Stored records
__________

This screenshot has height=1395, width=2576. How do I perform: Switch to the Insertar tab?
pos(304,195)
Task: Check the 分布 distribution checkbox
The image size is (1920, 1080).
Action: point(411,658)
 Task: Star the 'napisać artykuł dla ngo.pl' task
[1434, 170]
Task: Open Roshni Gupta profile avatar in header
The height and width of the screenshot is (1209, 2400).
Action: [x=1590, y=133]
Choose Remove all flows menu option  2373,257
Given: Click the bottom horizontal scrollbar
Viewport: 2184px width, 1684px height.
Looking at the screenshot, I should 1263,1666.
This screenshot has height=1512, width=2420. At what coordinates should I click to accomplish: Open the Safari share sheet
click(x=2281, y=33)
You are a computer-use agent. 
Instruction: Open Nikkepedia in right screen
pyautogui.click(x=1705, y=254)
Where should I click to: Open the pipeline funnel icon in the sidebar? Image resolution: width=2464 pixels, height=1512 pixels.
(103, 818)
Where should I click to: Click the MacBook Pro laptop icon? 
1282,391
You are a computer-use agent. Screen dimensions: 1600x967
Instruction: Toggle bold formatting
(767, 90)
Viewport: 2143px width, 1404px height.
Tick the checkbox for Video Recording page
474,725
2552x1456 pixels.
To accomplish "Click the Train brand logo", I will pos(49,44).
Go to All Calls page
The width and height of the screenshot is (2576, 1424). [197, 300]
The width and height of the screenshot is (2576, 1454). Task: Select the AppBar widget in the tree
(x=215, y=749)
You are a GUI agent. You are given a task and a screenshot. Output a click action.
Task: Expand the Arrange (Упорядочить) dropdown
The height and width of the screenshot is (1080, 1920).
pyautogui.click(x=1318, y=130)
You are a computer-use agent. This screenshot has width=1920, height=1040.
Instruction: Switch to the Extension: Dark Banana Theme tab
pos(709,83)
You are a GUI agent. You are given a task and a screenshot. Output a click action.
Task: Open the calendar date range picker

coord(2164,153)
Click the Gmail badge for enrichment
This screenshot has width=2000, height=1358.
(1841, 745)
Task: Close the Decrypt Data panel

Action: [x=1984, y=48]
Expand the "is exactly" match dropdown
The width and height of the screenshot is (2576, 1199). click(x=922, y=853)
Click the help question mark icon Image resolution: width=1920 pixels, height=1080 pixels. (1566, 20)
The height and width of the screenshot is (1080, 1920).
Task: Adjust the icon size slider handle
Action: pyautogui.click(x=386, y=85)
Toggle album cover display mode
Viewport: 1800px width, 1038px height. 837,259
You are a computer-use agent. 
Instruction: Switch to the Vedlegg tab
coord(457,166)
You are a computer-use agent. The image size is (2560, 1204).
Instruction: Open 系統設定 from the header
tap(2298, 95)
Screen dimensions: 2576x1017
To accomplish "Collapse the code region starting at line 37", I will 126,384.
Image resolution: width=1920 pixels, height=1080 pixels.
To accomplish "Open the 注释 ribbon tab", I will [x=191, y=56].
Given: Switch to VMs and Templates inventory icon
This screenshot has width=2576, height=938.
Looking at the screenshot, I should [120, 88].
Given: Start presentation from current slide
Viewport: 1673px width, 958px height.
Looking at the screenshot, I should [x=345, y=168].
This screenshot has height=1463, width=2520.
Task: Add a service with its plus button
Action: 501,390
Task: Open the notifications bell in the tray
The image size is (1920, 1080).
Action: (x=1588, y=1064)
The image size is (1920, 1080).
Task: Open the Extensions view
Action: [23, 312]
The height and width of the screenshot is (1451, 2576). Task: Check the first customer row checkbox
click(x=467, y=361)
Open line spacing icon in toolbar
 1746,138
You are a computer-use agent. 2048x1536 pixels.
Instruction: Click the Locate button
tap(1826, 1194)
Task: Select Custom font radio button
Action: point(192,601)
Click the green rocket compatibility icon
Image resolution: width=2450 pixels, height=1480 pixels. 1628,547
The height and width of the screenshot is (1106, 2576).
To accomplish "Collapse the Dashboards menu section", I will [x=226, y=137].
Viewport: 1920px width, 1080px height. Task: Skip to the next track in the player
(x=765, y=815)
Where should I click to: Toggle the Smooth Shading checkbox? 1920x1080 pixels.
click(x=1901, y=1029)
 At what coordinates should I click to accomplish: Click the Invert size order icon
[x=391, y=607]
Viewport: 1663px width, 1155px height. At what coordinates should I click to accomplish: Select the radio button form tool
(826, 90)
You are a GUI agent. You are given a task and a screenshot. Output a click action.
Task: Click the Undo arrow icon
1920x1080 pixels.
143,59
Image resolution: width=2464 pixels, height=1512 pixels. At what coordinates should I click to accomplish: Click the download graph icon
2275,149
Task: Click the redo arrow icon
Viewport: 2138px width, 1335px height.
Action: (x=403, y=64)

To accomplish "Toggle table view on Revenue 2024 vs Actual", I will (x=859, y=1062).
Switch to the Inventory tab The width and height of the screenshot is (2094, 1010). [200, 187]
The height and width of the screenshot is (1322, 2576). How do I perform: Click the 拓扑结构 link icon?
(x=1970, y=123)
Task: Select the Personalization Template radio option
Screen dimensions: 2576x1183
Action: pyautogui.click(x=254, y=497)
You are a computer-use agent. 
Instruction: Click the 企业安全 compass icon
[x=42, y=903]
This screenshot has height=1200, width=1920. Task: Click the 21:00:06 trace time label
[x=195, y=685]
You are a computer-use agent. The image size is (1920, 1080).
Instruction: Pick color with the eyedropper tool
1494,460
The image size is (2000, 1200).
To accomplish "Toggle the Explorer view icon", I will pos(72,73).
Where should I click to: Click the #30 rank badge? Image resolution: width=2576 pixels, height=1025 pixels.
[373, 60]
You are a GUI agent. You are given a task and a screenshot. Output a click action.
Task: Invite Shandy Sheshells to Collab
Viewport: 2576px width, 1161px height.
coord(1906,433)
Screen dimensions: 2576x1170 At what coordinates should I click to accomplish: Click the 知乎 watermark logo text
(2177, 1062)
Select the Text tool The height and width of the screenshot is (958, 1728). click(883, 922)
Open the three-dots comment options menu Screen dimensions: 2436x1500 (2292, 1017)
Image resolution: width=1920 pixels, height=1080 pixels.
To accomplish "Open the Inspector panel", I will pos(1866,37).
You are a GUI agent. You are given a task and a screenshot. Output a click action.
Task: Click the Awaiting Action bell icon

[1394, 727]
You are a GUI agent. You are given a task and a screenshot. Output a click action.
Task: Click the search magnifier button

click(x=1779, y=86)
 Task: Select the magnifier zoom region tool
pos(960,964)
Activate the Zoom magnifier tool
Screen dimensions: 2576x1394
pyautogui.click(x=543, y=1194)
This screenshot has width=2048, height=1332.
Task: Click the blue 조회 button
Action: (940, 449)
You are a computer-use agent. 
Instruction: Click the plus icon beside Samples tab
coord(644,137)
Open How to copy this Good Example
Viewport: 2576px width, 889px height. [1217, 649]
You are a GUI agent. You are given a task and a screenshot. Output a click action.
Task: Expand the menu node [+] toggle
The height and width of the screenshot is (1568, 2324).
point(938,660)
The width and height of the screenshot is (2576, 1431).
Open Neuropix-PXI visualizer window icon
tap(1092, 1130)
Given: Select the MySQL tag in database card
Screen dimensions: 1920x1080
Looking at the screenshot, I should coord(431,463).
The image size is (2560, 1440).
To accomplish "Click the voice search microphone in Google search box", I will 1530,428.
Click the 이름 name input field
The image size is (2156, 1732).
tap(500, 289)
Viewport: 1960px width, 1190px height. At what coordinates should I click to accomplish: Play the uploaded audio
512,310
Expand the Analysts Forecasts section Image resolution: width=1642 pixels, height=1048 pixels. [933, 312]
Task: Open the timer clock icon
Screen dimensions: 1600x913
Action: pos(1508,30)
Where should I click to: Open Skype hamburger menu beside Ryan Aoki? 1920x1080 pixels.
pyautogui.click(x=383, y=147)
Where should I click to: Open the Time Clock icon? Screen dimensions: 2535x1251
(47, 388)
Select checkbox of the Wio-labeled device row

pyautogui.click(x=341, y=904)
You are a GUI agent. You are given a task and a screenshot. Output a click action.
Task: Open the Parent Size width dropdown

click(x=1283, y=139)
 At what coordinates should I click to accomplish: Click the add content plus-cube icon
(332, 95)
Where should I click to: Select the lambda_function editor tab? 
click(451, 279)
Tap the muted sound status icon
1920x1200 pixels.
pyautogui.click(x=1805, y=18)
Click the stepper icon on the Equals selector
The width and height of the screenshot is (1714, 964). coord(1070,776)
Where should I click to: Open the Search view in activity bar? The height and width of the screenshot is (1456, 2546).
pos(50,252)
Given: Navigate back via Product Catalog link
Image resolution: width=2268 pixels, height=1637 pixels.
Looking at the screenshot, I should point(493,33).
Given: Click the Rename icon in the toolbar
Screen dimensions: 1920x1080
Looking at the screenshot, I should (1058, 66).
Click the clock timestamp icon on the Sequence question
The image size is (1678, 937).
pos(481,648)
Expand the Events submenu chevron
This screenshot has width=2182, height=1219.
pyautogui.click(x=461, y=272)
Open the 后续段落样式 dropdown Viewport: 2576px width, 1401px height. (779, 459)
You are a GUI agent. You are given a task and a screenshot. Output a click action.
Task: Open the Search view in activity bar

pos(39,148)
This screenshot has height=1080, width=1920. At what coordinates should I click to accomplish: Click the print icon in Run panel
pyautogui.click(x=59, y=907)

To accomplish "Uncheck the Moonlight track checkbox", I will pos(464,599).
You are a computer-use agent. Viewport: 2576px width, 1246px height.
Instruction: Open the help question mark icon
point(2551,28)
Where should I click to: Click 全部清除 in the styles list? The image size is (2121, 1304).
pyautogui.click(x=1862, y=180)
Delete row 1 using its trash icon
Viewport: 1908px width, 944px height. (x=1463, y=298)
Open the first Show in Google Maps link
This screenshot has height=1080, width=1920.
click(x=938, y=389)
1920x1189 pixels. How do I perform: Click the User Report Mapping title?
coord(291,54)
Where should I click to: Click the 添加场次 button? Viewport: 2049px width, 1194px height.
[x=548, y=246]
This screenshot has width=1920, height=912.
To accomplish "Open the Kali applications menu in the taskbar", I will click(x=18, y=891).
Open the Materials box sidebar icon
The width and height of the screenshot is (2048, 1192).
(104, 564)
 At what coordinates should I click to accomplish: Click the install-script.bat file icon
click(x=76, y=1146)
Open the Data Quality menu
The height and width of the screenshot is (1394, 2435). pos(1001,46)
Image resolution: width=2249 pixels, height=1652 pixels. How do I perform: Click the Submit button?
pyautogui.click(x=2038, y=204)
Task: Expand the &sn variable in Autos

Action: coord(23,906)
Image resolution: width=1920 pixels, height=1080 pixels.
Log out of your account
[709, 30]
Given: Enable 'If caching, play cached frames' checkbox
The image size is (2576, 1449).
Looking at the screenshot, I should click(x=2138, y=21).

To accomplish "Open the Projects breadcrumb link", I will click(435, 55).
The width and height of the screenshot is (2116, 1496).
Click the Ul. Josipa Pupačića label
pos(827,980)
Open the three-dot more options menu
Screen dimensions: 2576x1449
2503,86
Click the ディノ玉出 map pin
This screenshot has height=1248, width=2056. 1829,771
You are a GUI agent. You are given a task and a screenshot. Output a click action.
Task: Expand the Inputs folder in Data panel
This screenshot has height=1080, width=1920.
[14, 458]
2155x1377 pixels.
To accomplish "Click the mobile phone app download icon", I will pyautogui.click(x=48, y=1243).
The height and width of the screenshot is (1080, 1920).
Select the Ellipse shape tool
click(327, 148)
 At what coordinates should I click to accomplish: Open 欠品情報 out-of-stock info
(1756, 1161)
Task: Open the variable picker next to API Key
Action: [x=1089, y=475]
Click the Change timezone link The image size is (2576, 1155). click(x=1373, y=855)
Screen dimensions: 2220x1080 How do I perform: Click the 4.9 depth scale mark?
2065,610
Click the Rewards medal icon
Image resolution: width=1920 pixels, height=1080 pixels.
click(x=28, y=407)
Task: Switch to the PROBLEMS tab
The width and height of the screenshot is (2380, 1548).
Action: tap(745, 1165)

__________

Task for the records above: copy every line in which the word "arrow" occurs.

### YOUR RESPONSE
Task: Click the Undo arrow icon
Task: Click the redo arrow icon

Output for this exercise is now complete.